Stored data |
□ □ □ □ □
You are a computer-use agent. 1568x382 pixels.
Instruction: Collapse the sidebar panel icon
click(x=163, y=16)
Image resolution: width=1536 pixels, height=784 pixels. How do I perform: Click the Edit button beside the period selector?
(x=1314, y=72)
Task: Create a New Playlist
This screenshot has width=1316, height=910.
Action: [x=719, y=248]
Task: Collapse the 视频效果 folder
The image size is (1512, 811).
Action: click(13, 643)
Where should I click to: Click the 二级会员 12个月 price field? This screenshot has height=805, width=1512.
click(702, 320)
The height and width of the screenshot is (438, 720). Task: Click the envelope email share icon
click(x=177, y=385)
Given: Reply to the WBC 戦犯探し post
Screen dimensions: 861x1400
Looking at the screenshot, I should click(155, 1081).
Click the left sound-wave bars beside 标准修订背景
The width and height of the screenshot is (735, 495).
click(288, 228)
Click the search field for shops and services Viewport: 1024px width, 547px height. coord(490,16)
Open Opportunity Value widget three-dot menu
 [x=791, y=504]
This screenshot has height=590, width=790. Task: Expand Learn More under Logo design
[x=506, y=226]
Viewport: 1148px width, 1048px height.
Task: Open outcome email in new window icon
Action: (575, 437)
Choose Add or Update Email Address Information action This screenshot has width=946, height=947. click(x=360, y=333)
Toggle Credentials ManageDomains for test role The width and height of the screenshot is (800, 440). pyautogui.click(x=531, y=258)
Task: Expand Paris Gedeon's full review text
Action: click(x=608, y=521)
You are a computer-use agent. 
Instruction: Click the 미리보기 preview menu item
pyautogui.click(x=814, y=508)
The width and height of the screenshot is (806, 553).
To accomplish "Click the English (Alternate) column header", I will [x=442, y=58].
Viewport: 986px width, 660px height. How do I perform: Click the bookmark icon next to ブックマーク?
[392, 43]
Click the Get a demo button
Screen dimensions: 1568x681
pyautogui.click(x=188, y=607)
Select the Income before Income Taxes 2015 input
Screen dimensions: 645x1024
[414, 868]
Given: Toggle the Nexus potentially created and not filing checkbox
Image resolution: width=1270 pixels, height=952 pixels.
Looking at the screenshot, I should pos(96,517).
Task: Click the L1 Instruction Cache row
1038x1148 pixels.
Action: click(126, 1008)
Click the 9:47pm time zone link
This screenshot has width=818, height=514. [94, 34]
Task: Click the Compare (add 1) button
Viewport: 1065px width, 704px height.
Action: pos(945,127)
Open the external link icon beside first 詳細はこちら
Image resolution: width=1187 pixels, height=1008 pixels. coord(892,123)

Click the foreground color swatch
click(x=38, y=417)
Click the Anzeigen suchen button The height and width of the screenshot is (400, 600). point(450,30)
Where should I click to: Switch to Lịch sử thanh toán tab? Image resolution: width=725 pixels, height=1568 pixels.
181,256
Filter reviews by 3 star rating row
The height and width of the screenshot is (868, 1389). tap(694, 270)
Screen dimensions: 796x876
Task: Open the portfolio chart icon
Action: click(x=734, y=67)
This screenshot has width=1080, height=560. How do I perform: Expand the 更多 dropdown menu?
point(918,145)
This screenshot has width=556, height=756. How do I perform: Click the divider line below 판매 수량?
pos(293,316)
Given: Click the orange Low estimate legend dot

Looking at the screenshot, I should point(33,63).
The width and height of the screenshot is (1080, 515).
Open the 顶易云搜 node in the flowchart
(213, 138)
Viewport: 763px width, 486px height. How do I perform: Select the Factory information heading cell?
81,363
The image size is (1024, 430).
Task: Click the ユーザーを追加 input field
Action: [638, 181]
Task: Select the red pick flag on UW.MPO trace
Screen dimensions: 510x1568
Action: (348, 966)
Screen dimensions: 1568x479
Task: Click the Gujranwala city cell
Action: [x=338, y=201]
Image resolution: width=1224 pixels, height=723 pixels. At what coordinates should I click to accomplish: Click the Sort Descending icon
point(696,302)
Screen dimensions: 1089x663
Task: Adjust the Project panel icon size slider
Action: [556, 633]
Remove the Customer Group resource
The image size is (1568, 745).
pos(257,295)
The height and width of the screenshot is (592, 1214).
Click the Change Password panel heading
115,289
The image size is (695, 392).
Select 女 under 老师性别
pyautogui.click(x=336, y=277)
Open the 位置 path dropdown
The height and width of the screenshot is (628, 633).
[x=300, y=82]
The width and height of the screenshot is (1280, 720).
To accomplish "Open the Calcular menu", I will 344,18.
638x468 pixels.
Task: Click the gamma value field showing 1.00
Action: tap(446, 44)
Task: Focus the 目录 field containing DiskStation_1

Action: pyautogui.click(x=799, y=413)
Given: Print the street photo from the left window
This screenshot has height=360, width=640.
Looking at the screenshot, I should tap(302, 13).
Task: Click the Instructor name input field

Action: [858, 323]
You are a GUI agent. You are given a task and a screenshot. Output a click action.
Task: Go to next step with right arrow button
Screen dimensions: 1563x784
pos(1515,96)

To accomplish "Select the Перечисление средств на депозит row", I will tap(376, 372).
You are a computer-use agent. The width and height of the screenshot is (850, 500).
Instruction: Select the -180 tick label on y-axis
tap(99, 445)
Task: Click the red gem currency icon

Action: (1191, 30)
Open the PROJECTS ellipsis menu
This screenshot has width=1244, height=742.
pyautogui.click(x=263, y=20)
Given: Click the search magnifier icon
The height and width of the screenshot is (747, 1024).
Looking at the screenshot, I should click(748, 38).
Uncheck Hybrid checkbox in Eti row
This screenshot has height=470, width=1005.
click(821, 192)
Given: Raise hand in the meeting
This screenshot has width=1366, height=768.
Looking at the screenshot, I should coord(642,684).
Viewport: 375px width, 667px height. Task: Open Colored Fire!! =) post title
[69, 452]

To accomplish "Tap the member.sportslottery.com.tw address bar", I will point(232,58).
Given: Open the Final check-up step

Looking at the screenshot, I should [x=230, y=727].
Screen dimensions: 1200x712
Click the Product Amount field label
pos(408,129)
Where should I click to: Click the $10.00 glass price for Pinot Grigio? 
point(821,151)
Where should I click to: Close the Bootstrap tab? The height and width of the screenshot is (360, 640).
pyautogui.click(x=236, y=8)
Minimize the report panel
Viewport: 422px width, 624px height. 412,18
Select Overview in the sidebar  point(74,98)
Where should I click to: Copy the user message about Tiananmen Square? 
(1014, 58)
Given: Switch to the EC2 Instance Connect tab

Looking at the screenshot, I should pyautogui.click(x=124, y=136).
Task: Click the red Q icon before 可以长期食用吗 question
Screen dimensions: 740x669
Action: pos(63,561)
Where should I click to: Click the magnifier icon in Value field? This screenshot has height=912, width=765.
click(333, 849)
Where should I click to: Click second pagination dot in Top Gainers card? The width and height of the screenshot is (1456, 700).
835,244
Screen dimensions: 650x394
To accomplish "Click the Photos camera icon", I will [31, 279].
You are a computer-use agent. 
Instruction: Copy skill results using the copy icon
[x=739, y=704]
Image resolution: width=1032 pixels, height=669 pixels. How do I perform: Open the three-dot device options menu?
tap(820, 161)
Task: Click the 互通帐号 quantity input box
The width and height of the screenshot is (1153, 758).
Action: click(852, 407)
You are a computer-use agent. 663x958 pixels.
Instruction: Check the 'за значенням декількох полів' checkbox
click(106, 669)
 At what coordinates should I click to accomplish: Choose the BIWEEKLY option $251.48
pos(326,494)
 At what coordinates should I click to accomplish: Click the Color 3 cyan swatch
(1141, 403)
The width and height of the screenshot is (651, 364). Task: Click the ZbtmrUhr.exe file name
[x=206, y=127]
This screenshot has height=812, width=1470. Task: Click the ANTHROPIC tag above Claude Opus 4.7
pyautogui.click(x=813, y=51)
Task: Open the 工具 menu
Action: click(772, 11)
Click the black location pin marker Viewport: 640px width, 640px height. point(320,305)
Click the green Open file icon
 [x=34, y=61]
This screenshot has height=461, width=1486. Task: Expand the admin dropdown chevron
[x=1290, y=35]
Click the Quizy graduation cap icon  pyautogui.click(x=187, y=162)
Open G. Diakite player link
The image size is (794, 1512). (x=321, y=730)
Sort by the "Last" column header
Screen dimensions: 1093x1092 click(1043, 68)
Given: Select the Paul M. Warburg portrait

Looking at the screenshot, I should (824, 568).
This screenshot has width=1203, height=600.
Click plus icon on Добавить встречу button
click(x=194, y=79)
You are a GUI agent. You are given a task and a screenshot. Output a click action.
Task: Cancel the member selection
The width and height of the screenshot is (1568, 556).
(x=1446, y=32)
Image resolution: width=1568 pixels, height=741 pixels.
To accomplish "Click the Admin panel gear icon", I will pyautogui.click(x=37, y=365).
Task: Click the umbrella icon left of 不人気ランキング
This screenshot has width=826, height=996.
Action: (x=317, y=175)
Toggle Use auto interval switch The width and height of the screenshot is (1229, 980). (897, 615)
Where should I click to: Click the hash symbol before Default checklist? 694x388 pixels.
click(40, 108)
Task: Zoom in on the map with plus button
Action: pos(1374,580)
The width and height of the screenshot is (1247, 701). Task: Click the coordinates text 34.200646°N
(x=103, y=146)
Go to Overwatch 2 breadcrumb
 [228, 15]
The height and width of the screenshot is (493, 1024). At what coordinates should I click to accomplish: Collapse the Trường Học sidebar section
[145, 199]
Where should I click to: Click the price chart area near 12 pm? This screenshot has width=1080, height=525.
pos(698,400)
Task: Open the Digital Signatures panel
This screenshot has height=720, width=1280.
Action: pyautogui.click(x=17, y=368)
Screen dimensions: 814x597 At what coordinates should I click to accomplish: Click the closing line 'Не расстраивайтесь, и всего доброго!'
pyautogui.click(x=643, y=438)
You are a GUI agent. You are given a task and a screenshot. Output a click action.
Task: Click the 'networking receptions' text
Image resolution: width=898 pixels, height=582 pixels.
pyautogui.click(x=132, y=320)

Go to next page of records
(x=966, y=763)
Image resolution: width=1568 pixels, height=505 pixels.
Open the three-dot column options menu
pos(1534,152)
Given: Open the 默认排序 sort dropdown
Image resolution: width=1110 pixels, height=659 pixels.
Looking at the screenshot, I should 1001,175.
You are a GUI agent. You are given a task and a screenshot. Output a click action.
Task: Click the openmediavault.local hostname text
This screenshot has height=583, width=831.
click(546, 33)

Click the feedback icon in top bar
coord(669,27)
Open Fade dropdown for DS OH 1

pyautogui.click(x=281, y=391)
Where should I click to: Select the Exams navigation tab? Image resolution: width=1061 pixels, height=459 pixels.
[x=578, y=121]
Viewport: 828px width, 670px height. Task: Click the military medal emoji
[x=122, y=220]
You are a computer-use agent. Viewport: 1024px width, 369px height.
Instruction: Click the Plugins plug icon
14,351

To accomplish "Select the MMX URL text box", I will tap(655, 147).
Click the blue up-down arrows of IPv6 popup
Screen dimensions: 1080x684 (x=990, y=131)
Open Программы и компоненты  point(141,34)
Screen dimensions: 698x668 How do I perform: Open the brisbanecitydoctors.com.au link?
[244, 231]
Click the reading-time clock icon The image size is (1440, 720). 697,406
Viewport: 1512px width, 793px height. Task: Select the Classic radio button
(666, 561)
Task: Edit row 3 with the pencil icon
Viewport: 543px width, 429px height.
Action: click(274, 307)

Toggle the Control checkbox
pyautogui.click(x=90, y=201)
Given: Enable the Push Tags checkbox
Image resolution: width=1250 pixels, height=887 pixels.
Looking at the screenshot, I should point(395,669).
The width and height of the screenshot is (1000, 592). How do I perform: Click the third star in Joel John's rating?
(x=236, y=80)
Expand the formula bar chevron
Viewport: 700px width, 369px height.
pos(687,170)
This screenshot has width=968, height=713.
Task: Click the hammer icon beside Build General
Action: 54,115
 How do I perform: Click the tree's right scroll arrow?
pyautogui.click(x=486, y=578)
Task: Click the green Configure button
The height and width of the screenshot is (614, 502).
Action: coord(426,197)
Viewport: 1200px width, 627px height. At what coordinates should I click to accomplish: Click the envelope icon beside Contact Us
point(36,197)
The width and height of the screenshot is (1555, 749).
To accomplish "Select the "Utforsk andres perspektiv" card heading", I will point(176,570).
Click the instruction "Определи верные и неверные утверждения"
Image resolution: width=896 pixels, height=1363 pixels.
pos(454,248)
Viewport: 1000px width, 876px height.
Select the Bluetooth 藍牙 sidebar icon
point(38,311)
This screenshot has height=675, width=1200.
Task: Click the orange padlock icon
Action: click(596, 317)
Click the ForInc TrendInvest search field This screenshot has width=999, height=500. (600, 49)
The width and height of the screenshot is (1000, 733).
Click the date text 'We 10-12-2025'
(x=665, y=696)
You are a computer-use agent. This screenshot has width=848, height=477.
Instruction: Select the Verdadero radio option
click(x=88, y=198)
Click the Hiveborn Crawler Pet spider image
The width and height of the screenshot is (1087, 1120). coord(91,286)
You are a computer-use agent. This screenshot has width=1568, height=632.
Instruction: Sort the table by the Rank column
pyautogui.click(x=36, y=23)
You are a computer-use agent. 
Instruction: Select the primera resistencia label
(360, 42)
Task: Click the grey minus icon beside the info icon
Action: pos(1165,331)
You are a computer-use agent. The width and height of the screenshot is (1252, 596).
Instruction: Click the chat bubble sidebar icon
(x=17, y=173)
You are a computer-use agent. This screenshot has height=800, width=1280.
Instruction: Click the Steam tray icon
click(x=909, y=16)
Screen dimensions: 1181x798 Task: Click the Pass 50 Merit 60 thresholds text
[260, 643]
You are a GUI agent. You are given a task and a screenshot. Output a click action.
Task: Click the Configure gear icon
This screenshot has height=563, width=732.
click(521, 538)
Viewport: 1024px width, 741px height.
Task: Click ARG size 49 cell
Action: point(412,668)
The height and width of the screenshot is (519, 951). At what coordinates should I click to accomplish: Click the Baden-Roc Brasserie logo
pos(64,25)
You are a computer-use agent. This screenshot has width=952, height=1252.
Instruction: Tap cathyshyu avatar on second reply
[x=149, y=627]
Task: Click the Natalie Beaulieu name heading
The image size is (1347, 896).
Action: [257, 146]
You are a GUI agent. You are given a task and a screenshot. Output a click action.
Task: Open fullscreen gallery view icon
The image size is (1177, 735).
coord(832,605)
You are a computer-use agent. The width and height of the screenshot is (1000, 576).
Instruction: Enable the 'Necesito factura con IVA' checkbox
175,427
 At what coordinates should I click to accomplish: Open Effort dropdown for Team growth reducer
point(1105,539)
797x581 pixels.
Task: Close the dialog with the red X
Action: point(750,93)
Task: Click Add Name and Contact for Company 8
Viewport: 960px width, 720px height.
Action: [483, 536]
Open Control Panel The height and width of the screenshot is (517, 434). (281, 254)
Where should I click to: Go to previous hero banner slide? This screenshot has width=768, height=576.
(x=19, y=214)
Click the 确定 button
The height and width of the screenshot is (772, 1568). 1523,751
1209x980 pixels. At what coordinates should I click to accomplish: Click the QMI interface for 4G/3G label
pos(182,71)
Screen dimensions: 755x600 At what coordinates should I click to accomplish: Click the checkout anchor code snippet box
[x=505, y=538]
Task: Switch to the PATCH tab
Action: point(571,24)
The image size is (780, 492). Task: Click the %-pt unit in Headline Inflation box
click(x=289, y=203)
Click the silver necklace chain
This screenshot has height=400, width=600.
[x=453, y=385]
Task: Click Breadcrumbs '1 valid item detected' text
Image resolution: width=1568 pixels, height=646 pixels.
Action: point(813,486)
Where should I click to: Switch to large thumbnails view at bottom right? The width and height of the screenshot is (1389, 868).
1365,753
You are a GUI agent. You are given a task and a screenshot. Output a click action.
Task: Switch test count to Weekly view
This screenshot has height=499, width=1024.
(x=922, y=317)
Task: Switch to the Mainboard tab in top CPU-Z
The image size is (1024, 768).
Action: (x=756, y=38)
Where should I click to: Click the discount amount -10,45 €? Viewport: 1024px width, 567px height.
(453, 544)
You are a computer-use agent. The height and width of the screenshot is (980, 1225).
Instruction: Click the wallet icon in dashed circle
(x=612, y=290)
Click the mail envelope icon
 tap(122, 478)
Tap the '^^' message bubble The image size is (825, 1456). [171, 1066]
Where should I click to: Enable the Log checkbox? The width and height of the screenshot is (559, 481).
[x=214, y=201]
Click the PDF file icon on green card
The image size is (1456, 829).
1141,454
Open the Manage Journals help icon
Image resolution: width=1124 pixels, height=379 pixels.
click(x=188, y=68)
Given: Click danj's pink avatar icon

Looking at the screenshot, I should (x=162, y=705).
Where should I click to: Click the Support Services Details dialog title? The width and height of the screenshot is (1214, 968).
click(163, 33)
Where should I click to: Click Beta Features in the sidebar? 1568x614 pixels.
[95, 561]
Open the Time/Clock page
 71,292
□ □ □ □ □
Once you have counted the lines above containing the word "gear", state that number and nothing more.

2